_Source extract:_
┄┄┄┄┄┄┄┄┄┄┄┄┄┄┄┄┄┄┄┄

The Israeli military said troops detained 100 people, some who were
“posing as medical staff.” Soldiers stripped the men to check for
weapons, the military said, before those deemed militants were sent to
detention camps. The military claimed that the hospital was "fully
operational, with all departments continuing to treat patients.” It
released footage of several guns and an RPG launcher with several rounds
it said it found inside the hospital.
Kamal Adwan staff say more than 30 medical personnel remain detained,
including the head of nursing, who is employed by MedGlobal, an American
organization that sends medical teams to disaster regions, and Dr.
Mohammed Obeid, the surgeon employed by Doctors without Borders who
previously worked at al-Awda Hospital and had moved to Kamal Adwan.
The turmoil echoed Israel’s nine-day siege of Kamal Adwan last December.
On Dec. 12, soldiers entered and allowed police dogs to attack staff,
patients and others, multiple witnesses said. Ahmed Atbail, a
36-year-old who had sought refuge at the hospital, said he saw a dog
bite off one man’s finger.
Witnesses said the troops ordered boys and men, ranging from their
mid-teens to 60, to line up outside crouched in the cold, blindfolded
and nearly naked for hours of interrogation. “Every time someone lifted
their heads, they were beaten,” said Mohammed al-Masri, a lawyer who was
detained.

┄┄┄┄┄┄┄┄┄┄┄┄┄┄┄┄┄┄┄┄

_Questions:_
- 1) Update the stretch of the hospital report from "On Dec. 12, soldiers" through "one man’s finger.", replacing "refuge" with "shelter".
- 2) In one to three sentences, explain why soldiers stripped the detained men, according to the military's account in the hospital report.
- 3) According to the hospital report, how long was Israel's siege of Kamal Adwan last December?
The material after this text is separate from it.

_Supplied material:_
┄┄┄┄┄┄┄┄┄┄┄┄┄┄┄┄┄┄┄┄

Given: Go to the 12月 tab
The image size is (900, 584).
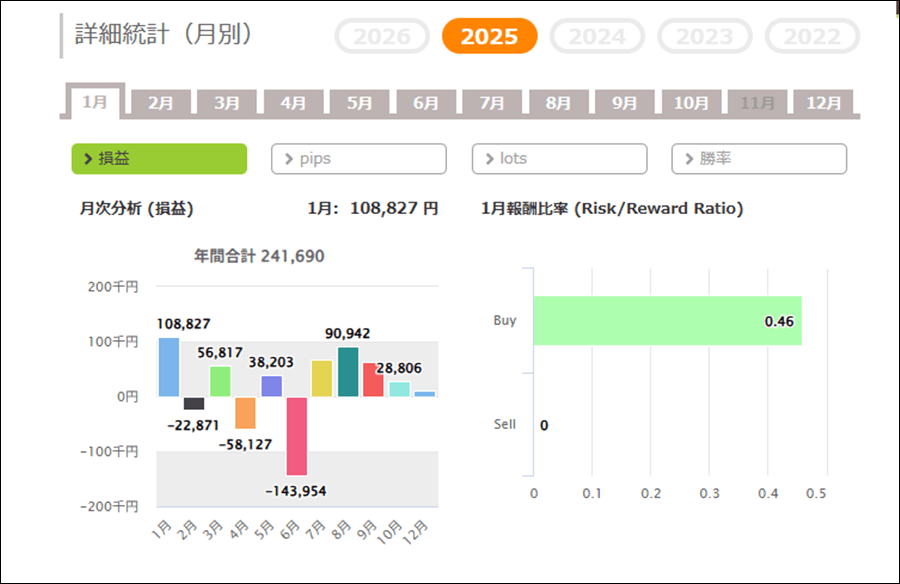Looking at the screenshot, I should point(823,103).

┄┄┄┄┄┄┄┄┄┄┄┄┄┄┄┄┄┄┄┄

_Results of the tasks:_
- 1)
On Dec. 12, soldiers entered and allowed police dogs to attack staff,
patients and others, multiple witnesses said. Ahmed Atbail, a
36-year-old who had sought shelter at the hospital, said he saw a dog
bite off one man’s finger.

- 2) The military said soldiers stripped the men to check for weapons. After that, those deemed militants were sent to detention camps.

- 3) Nine days.